Worse, it will continue to use even though SQL errors are returned when the client tries to use the bad connection as to get to the bad connection the ReplicationConnection will call swapConnections which only sets the currentConnection as the last thing it does.
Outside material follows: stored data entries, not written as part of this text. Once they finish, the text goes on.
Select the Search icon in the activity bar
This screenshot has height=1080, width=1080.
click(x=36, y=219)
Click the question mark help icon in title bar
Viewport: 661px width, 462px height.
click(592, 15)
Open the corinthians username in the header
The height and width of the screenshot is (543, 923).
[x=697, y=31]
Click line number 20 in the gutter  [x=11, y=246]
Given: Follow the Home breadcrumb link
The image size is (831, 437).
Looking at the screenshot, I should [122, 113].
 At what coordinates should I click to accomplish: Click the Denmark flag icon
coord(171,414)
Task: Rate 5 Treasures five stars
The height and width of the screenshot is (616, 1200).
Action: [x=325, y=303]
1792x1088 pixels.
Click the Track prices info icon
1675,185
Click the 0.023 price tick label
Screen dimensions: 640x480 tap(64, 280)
So any errors occurring during swapping of connections will still leave the old connection as the current connection and this connection will be okay, so DBCP will still think everything is fine.

An example stack trace I get is:
       at com.mysql.jdbc.MysqlIO.reuseAndReadPacket(MysqlIO.java:2592)
        at com.mysql.jdbc.MysqlIO.checkErrorPacket(MysqlIO.java:2909)
        at com.mysql.jdbc.MysqlIO.sendCommand(MysqlIO.java:1600)
        at com.mysql.jdbc.MysqlIO.sqlQueryDirect(MysqlIO.java:1695)
        at com.mysql.jdbc.Connection.execSQL(Connection.java:2998)
        at com.mysql.jdbc.Connection.setCatalog(Connection.java:5028)
        at com.mysql.jdbc.ReplicationConnection.swapConnections(ReplicationConnection.java:457)
        at com.mysql.jdbc.ReplicationConnection.switchToSlavesConnection(ReplicationConnection.java:432)
        at com.mysql.jdbc.ReplicationConnection.setReadOnly(ReplicationConnection.java:383)
        at org.apache.commons.dbcp.DelegatingConnection.setReadOnly(DelegatingConnection.java:239)

How to repeat:
Haven't got an easy test case yet.
But simply use a connection in a manner that only uses the slave or master only until the other passes the wait_timeout should do it.

Suggested fix:
No easy fix I can think of.

Better (in this case) would be to set currentConnection at start of swapConnections so at least DBCP could spot the problem with testOnReturn=true.
However, this might not be acceptable semantics.
[24 Sep 2006 18:59] Clive Cox
The stack trace shown is actually from connector/J 3.1.13
The problem should exist in 5.0.3 as swapConnections looks the same.
[25 Sep 2006 8:26] Clive Cox
Test showing bug

Attachment: TestDBCPWithRepDriver.java (application/text, text), 4.22 KiB.

[25 Sep 2006 8:32] Clive Cox
My Test is with a slight modification of the BasicDataSourceExample taken from the DBCP website http://svn.apache.org/viewvc/jakarta/commons/proper/dbcp/trunk/doc/BasicDataSourceExample....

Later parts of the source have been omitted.